The know-it-all attitude of people around you makes you believe anything and you often end up doing more than your body needs. Metrolife brings to you some basic gymming facts and separates them from the myths.
Most of the injuries that are caused during exercising in a gym are because of misinformation that is gathered from everyone who pretends to know everything about the machines, weight-lifting or the amount of time and effort required for exercise.
When initiating a weight lifting programme or fresh exercises, one should always start with lighter weights by choosing the weight that you are comfortable with.
Then gradually add more weight to reach to your optimal strength and maintain that level effectively. “You don’t have to push your body to do more exercise or lift heavy weights straightaway. Always ensure that you have incorporated warm-ups, stretches or flexibility exercises into your routine. This helps in diminishing the risk of injuries by increasing blood flow and loosening up the muscles for work that you are supposed to do. Using appropriate weights is essential not only to work the muscles accurately but also for averting injuries. Exercises should be done in full swing but at a slow pace and in a controlled manner,” says Arun Kumar, a trainer.
People believe that running on a treadmill puts less stress on their knees than running on tracks where in reality, its a myth. Gym enthusiasts often running on a treadmill for 30 to 40 minutes. But it actually doesn’t matter if you run on a road or on the treadmill. Running impacts the knees because the body weight relies on joints which causes stress. This impact should be reduced by varying your workout instead of running for a long time at a stretch.
Another myth is that working up a sweat is a must. Sweating isn't necessary when you workout. It is possible to loose calories even with light weight training or just by walking.
“Even weightlifting is not just about lifting weights. It includes proper breathing technique while lifting heavy weights, like by holding the breath while lifting the weight you may be at risk of an increase in blood pressure and starve your brain of oxygen. You should try to exhale during the main exertion phase, and inhale during the phase and come back gradually. That is why it is necessary to have a trainer around, always,” says Kumar.

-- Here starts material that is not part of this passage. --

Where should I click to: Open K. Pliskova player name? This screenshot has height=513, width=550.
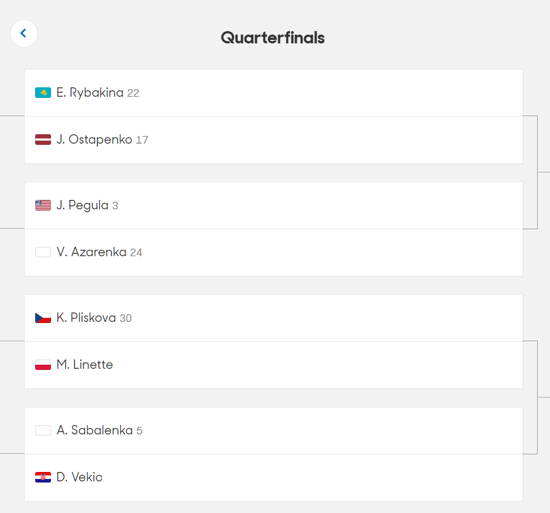[86, 318]

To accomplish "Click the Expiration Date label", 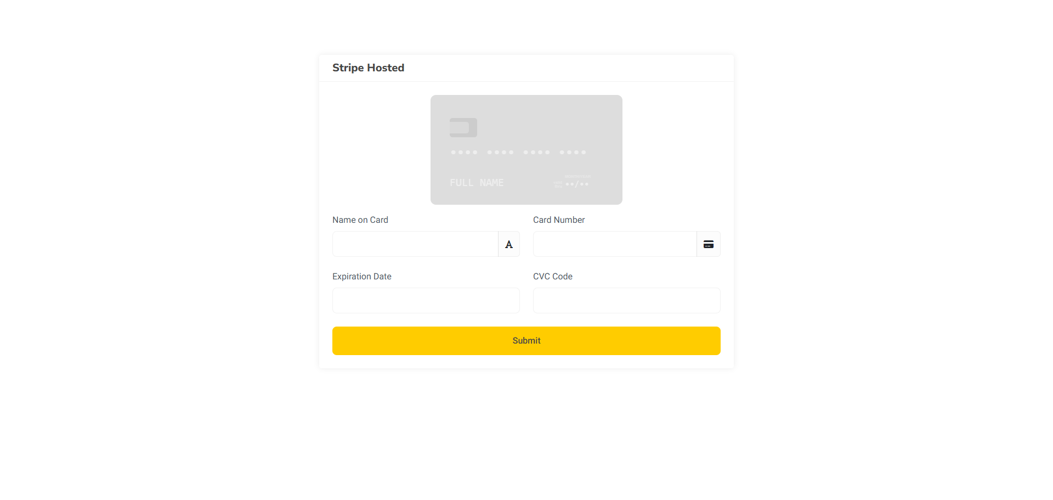I will [362, 277].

“Get a comprehensive physical check up before initiating a strength-training programme is neccesary. You could be directed to alter or even avert weight lifting exercises especially if you are facing muscle or joint problems, seizure disorders, heart diseases, high blood pressure or if you have had injuries in the recent past or any other unwanted physical condition that may be prone to serious consequences,” advices Dr. R K Mehra, a cardiologist.
One of the key factors during and after exercise is keeping yourself hydrated. While working out, one loses a lot of water and important body salts in the form of sweat and hence it is very important to replenish them. Keep sipping (don’t gulp a lot) little water every 15 to 20 minutes during routine. Consumption of 450 to 600 ml of water after exercise replaces lost water and keeps you hydrated.